The aim of this study was to evaluate the strategies of mAb clinical development by analysing single-agent non-FIHTs (NFIHTs) of mAbs the FIHT of which was included in our previous analysis (Tosi ), as well as the RTs of all FDA-approved mAbs. After retrieving from MEDLINE all publications on these NFIHTs and RTs, we examined the trial design and results, with a particular focus on the relationship between FIHT data and doses tested in these trials.

Materials and methods

Article search

In June 2016 we performed a MEDLINE search to identify articles on single-agent trials of mAbs the FIHT of which was included in our previous analysis (Tosi ). Separately, we identified mAbs approved as single agents by FDA up to 31 June 2016, and for each molecule we performed a MEDLINE search (using all the known names of each drug) to identify the FIHT and RTs. We excluded trials reporting on immunoconjugates, radioimmunoconjugates and non-systemic routes of administration (topical administration or ex-vivo treatment), trials on Asian patients performed to confirm previous results obtained in Western patients, phase III trials where the evaluated mAb was used as standard treatment, as well as articles not written in English language. The phase I and phase II parts of phase I/II studies were analysed separately when possible.

Data collection and analysis

From articles on the NFIHTs of mAbs with an FIHT included in our previous review (Tosi ), we extracted treated disease, trial phase, rationale for dose(s) selection, administration route, dose calculation unit, schedule, presence of loading dose, tested dose(s), number of included patients, and availability of PK or PD data. From dose escalation trials, we also extracted the starting dose (SD), the maximum planned dose, the maximum administered dose (MAD), the MTD, the RP2D and the rationale for RP2D selection. For these trials, we calculated the ratio between FIHT MAD and NFIHT MAD, the ratio between NFIHT RP2D and FIHT MAD and the ratio between NFIHT RP2D and FIHT RP2D. For phase II and III trials, we calculated the ratio between the tested dose and FIHT MAD or FIHT RP2D. For the analysis of the RTs concerning mAbs approved by the FDA, we extracted treated disease, administration route, dose calculation unit, schedule, presence of loading dose, tested dose(s), number of included patients, and the three most frequent grade 3/4 toxicities. From the relevant FIHT, we recorded MAD, MTD, RP2D and the three most frequent grade 3/4 toxicities. We calculated the ratios between RT dose and FIHT MTD and MAD, respectively. When more than one trial was available for a given mAb in a data set, we used the mean of the ratios from all the trials of this mAb to calculate summary statistics on the dose ratios for the entire data set.
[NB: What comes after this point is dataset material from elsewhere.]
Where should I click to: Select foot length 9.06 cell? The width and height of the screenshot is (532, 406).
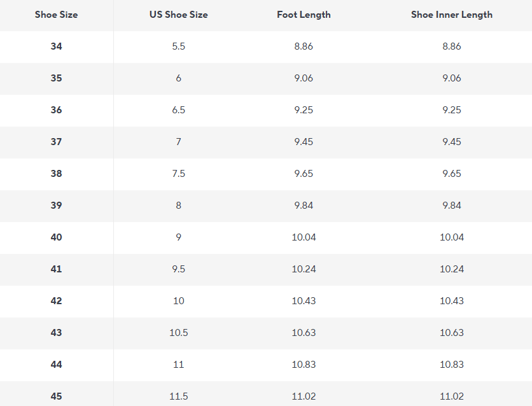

We used descriptive statistics to report whether the top-three grade 3/4 toxicities in the RTs of each mAb were detected in the corresponding FIHT, and their grade in the FIHT. Statistical analyses were performed with the R software (version 3.3.2).

Results

General results on NFIHTs

After reviewing the 139 articles retrieved with the MEDLINE search, we selected for analysis 144 NFIHTs of 42 mAbs (1–15 NFIHTs for each molecule). The study design and drug administration data of the selected NFIHTs are shown in Table 1. Specifically, 39 studies (27%) were phase I and 103 (72%) phase II or III trials. Most trials concerned patients with solid cancers or haematological malignancies (n=111, 77%), while the others focused mainly on immunologic disorders. In 131 trials (91%), the mAb was administered only by intravenous route and a loading dose was used in 20 (14%). For most mAbs, the same dose calculation method was used in NFIHTs and the corresponding FIHT. However, in 16 NFIHTs, a flat dose was administered instead of the dose tested in the FIHT and calculated according to weight (mg kg−1) or body surface (mg m−2).

Table 1

Characteristics of the 144 NFIHTs included in the study

Characteristic	Number of trials (%)	Number of mAbs
Trial phase
I	39 (27)	24
II	82 (57)	39
III	21 (15)	9
Not applicable	2 (1)	2
Disease type
Solid cancers	75 (52)	25
Haematological malignancies	36 (25)	13
Immunological/rheumatic diseases	32 (22)	13
Other diseases	1 (1)	1
Trials including a pharmacokinetic study	74 (51)	34
Trials including a pharmacodynamic study	81 (56)	36
Dose calculation
mg kg−1	87 (60)	28
mg m−2	11 (8)	5
Flat dose	46 (32)	12

Abbreviations: NFIHT=non-first-in-human trial; mAb=monoclonal antibody.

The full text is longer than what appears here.